Please count how many lines below contain the word "group" and give nothing but that figure.

━━━━━━━━━━━━━━━━

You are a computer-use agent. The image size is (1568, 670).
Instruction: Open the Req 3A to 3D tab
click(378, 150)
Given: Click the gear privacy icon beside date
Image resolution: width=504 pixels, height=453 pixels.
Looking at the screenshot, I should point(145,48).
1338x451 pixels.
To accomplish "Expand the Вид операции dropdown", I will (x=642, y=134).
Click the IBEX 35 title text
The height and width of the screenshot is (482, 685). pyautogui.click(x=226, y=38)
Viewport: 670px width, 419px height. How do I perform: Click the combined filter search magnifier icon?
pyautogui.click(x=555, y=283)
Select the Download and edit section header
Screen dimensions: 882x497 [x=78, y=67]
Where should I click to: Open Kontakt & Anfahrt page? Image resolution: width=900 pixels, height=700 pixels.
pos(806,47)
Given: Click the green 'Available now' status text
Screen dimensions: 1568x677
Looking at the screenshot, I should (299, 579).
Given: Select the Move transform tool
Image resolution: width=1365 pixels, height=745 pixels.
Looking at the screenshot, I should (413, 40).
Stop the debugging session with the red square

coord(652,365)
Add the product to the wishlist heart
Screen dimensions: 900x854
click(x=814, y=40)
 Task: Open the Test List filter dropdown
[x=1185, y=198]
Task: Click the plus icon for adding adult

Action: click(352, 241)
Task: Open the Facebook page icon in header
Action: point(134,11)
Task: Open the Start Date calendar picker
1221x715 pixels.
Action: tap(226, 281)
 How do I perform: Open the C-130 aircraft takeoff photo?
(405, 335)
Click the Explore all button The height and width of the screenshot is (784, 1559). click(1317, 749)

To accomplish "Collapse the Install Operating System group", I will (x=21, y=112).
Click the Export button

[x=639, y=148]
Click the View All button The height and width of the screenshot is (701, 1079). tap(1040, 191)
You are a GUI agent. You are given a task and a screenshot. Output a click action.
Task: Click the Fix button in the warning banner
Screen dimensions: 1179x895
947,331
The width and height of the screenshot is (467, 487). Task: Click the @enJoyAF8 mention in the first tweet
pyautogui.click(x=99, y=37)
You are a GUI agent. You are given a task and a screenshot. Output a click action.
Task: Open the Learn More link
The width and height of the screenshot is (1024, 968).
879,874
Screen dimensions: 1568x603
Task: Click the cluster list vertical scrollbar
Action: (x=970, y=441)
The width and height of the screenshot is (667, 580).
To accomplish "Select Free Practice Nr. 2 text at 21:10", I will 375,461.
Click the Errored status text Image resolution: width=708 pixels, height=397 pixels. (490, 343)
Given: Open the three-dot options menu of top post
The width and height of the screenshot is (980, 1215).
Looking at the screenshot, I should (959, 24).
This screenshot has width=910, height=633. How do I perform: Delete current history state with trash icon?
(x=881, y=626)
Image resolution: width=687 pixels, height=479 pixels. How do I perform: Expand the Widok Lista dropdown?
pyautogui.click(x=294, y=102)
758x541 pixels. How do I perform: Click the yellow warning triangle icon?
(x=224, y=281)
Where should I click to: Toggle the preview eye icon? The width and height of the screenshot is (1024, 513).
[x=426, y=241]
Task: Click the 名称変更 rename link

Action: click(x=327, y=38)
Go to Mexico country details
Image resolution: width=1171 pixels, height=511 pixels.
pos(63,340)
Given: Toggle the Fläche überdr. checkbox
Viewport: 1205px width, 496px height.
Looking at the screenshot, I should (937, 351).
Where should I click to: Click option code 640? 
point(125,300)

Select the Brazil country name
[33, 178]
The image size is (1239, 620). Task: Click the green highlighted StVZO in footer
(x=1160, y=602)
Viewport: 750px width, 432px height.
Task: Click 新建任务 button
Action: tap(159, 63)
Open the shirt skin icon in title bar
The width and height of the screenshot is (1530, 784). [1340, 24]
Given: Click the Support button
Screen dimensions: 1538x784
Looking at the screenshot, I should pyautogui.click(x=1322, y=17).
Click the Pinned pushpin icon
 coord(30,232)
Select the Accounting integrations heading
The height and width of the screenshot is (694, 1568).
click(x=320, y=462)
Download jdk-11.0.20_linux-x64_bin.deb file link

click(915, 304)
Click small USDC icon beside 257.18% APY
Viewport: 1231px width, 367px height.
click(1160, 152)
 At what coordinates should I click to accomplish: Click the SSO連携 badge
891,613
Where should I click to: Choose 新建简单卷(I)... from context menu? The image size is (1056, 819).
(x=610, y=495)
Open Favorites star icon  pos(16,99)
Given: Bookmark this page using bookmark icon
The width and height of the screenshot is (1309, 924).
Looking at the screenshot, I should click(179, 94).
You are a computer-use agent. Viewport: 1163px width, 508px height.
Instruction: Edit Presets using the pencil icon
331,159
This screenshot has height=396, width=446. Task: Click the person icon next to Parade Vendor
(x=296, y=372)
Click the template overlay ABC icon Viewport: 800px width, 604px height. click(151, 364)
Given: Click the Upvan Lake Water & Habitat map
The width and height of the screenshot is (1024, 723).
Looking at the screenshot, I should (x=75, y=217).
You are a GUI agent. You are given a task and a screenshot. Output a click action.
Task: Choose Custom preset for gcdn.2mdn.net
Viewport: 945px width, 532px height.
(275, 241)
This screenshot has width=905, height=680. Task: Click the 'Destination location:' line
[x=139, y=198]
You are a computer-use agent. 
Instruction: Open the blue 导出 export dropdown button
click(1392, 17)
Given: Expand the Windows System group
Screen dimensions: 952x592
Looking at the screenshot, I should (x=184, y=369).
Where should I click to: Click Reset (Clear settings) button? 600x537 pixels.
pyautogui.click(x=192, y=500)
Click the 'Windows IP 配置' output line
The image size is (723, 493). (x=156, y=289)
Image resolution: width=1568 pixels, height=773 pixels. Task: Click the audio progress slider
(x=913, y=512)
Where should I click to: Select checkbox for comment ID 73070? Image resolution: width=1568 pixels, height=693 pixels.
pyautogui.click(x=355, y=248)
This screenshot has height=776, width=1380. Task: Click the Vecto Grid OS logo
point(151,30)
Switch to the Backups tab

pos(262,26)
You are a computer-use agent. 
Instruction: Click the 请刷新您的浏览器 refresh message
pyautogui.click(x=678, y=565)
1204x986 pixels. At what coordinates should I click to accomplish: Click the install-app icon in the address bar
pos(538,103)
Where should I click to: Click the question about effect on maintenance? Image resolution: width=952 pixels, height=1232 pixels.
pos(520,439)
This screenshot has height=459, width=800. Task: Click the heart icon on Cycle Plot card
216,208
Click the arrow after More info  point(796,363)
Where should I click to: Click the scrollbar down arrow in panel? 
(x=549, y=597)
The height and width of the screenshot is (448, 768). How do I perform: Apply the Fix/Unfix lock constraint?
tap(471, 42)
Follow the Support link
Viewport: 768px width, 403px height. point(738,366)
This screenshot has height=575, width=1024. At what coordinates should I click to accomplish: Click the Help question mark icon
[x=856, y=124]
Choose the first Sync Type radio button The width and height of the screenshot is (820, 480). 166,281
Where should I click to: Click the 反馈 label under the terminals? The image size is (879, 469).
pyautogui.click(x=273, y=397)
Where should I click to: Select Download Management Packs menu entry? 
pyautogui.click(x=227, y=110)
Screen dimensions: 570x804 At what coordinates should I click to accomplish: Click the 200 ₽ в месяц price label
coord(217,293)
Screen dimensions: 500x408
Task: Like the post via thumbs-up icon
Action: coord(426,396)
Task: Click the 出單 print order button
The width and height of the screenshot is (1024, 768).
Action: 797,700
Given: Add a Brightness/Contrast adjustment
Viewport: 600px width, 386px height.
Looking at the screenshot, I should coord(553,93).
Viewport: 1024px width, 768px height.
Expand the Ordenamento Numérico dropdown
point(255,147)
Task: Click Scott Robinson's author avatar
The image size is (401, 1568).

━━━━━━━━━━━━━━━━

■ Response box ■
2